Paulo Lemos Horta

Associate Professor Of Literature; Global Network Associate Professor of Literature Affiliation: NYU Abu Dhabi
Education: PhD, University of Toronto; MA, Queen’s University; MA, BA, University of British Columbia, Canada.

Research Areas: world literature


Paulo Lemos Horta is a scholar of world literature, the works, and authors who exert an impact beyond their cultures of origin. He is currently interested in the cross-cultural collaborations that influenced The Thousand and One Nights, and the reception of the works of 16th Century Portuguese author Luis de Camões, who lived in the Middle East and South Asia. His latest book, Marvellous Thieves: Secret Authors of the Arabian Nights will be published by Harvard University Press in January 2017.

His position in Abu Dhabi, long a cultural crossroads, will provide him a unique opportunity to further his study of both. He joins NYU Abu Dhabi from Simon Fraser University in Vancouver, Canada, where he was an assistant professor. There, he was instrumental in developing the university’s world literature program from the ground up. He is co-editing a volume for the MLA series Approaches to Teaching World Literature and has presented the results of his research on the 1001 Nights and world literature at Harvard, Cornell, Princeton, SOAS, and the Universidad de Sevilla. At Simon Fraser University he was the recipient of a World Literature and Cultural Research Grant and a President’s Research Grant.

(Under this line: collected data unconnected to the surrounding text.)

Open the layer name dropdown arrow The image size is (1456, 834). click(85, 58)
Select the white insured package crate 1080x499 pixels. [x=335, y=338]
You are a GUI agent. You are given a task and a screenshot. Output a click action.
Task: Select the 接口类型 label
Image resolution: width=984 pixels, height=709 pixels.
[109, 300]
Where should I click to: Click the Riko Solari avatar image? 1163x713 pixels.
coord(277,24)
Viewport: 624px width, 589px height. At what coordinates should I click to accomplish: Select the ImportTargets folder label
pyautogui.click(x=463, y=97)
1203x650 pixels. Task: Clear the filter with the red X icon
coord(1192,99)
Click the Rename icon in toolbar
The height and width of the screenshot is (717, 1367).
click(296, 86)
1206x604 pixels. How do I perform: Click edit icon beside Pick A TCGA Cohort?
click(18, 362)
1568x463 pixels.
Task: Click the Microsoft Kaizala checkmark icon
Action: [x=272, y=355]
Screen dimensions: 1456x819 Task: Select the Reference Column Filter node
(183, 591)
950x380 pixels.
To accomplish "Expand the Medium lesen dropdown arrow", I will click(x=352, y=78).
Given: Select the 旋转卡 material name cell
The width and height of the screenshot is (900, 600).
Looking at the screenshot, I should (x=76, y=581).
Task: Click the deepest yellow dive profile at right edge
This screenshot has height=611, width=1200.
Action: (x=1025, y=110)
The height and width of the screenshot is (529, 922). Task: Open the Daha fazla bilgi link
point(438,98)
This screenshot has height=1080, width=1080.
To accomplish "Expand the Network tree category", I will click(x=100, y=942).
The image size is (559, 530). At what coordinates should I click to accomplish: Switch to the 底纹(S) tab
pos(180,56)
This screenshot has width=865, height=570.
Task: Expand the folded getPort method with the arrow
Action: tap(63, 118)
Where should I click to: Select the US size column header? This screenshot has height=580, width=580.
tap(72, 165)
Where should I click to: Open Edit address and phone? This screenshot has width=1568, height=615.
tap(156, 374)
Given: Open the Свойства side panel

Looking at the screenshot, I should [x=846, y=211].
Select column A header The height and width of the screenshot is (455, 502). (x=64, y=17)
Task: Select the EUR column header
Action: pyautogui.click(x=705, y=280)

At NYU Abu Dhabi, Horta teaches classes on The Thousand and One Nights, the theory and practice of literary translation, and a global history of magic realism, commonly associated with Latin American literature, but also with contemporary Arabic and Persian works. He will bring to the translation course as guest lecturers participants in the Kalima project, an ambitious translation project underway in Abu Dhabi. Horta serves as co-director of a multi-campus research group on world literature, which is hosting a five-year series of interconnected seminars across several continents. He has previously taught classes in political science and literature on globalization, immigration and multiculturalism, and genres and methods in world literature.